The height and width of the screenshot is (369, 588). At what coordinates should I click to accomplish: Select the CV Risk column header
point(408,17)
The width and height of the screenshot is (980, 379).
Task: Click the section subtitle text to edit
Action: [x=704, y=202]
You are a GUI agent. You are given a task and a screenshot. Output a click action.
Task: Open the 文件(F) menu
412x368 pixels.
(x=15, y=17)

┄┄┄┄┄┄

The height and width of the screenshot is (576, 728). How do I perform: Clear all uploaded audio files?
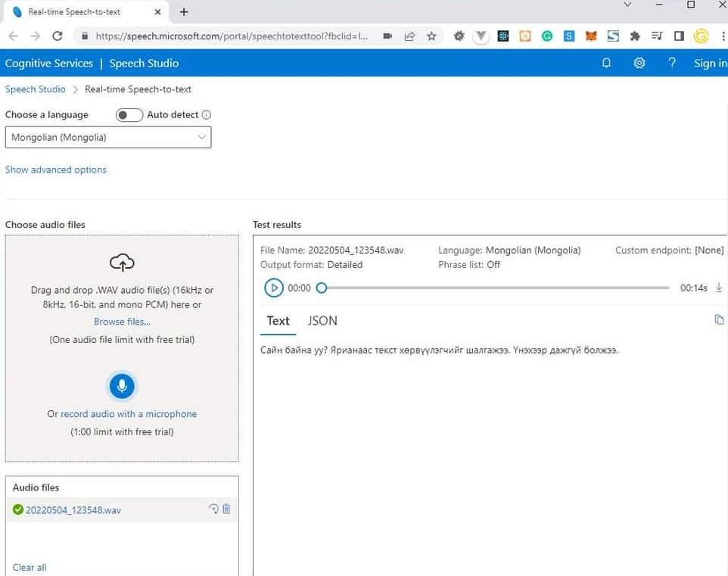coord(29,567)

┄┄┄┄┄┄

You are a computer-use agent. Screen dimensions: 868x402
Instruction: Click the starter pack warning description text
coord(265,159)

┄┄┄┄┄┄

Take every line above carrying "agent" and return it.

■ Response for this exercise
You are a GUI agent. You are given a task and a screenshot. Output a click action.
You are a computer-use agent. Screen dimensions: 868x402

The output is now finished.